– Теперь уж совсем немного. Немножечко! Больше половины уже проехали. Потерпи, солнышко, не плачь! – виновато пробормотал Гербер.На этих словах автобус достиг верхней точки маршрута, на мгновение завис в ней и радостно, с ветерком покатился вниз, чтобы там, внизу, через полчаса Гербер смог победно сказать Любочке всего одно слово: «Приехали!» (Был, правда, еще паром через Иркут, и парома тоже пришлось ждать, но это все были уже мелочи мелкие по сравнению с душной и тошнотворной автобусной дорогой, показавшейся Любочке бесконечной.)Первые пять дней Любочка проплакала, забившись в уголок необъятной, провисшей проволочной кровати, прерываясь только на еду и на короткий сон, не находя сил даже на упреки, – и собственные молчаливые слезы казались ей безысходными и величественными. Она мысленно представляла себя прекрасною узницей, похищенной из княжеского дома жестоким эгоистичным воителем (где-то она видела такое или в школе проходила – даже, кажется, у Лермонтова), и старалась выглядеть не просто несчастной, а несчастной красиво . А потому молитвенно заламывала руки, в отчаянии сжимала виски, и прочая, и прочая. Герой Берлина буквально сбился с ног, пытаясь рассмешить прекрасную Несмеяну, но это у него не получалось – потому, должно быть, что Несмеяна слишком вжилась в придуманный образ и никак не желала из него выходить. Только ночью, ложась с мужем в одну постель, она переставала плакать и жадно, подолгу с Гербером целовалась. (Это было, конечно, против правил, но и ей ведь к вечеру надоедало плакать, хотелось и ей отдохнуть от себя-несчастной и расслабиться, разве могла она отказать себе в последнем удовольствии?)
Каждый раз Гербер обманывался, верил, что слезы кончились, но утром все повторялось сначала, и опять он метался по дому, не зная, что предпринять. Учебный год был уже на носу, и неплохо было бы уже появиться в школе, хотя бы расписание узнать, но Гербер все откладывал, на работу не ехал. Разве мог он оставить Любочку одну, беременную, в таком вот истерическом состоянии? На третий, кажется, день пришла знакомиться с «молодой» древняя сморщенная бабка из соседней половины дома. Фигура у бабки была согбенная, взгляд ехидный – точь-в-точь «сарафанное радио». Любочка знакомиться не пожелала. Еще глубже забилась в свой уголок, одеялом укрылась с головой и оттуда, из-под одеяла, жалобно всхлипывала. «Простите, в положении она у меня», – извинялся перед соседкой Гербер. Но соседка только поухмылялась этому объяснению и через несколько минут, делать нечего, убралась восвояси.
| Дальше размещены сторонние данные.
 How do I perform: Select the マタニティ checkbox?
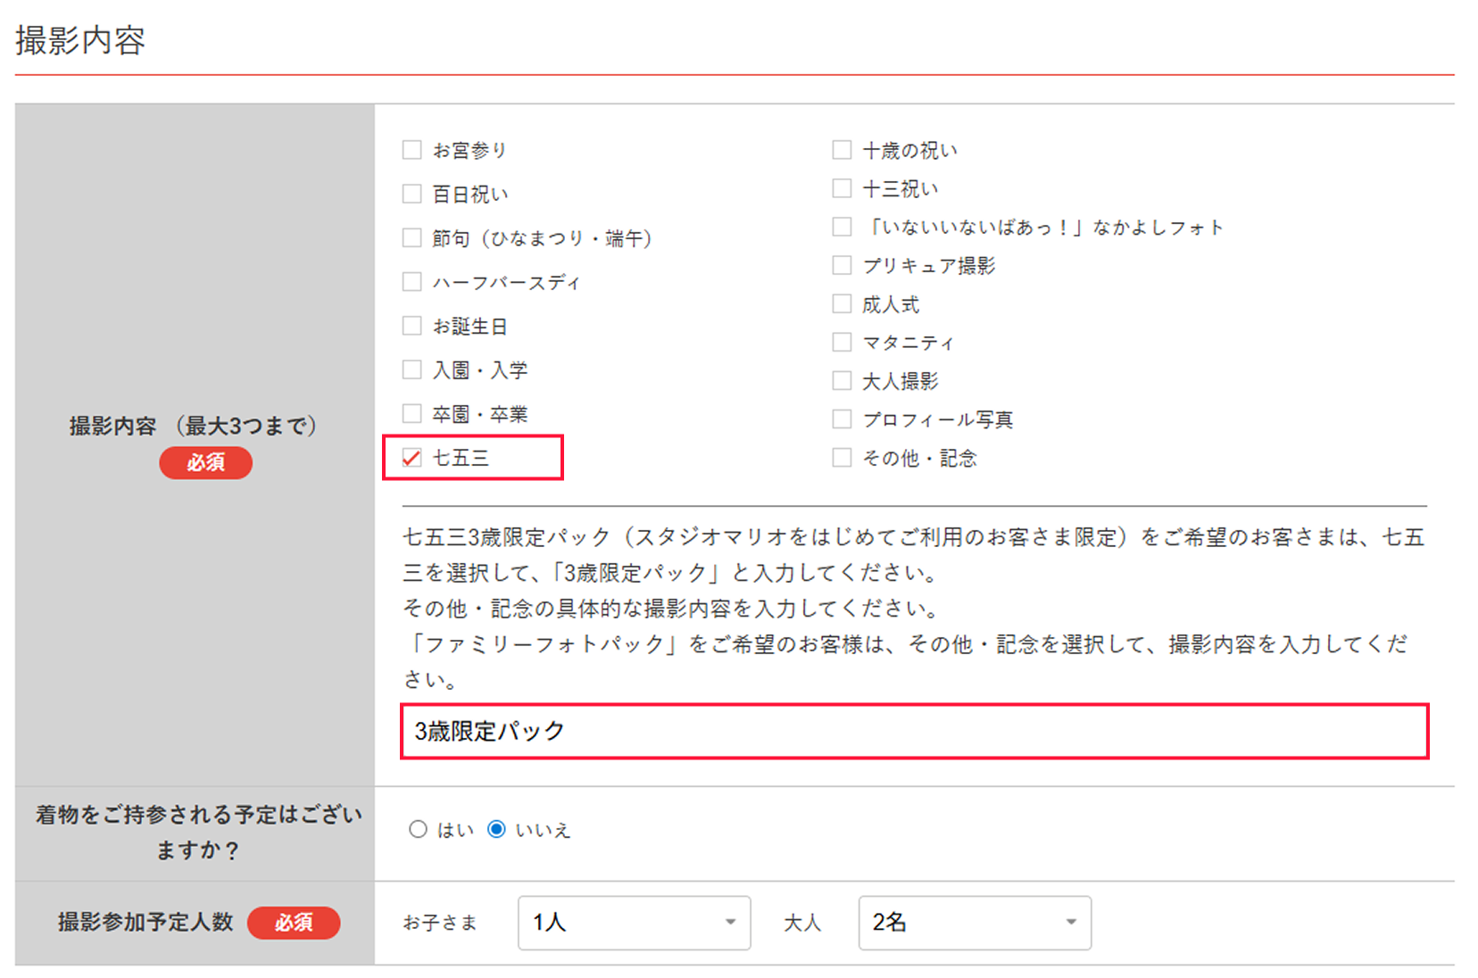point(841,341)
Ситуацию спас контейнер с вещами, наконец-то догнавший молодоженов. К моменту его прибытия Любочке и самой опротивело реветь, но она никак не могла найти достойного повода прекратить истерику, и вот с контейнером повод нашелся. Прибыли в контейнере, кроме прочего, новенькая двуспальная кровать с двумя парами белого постельного белья, Любочкин старый комод с зеркалом и лакированный трехстворчатый шкаф, купленный Петром Василичем несколько лет назад в Красноярске. Любочка по-детски обрадовалась вещам старым и новым, оттого перестала лить слезы и запела, замурлыкала себе под нос героические пионерские гимны, которые разучивала в школе на уроках пения. Она взялась за метелку и за тряпку, вымела паутину по углам, развесила по окнам веселые занавесочки, заставила Гербера побелить печь и выкрасить оконные рамы. Теперь Любочка сама себе представлялась эдакой девочкой Женькой из фильма «Тимур и его команда», радостно и бесстрашно намывающей окна третьего этажа. И пусть Любочкины окна были на первом, пусть они почти вросли в землю – это совсем не мешало мечтать и наводить уют. А Гербер, окончательно сбитый с толку, наконец получил возможность выйти на работу.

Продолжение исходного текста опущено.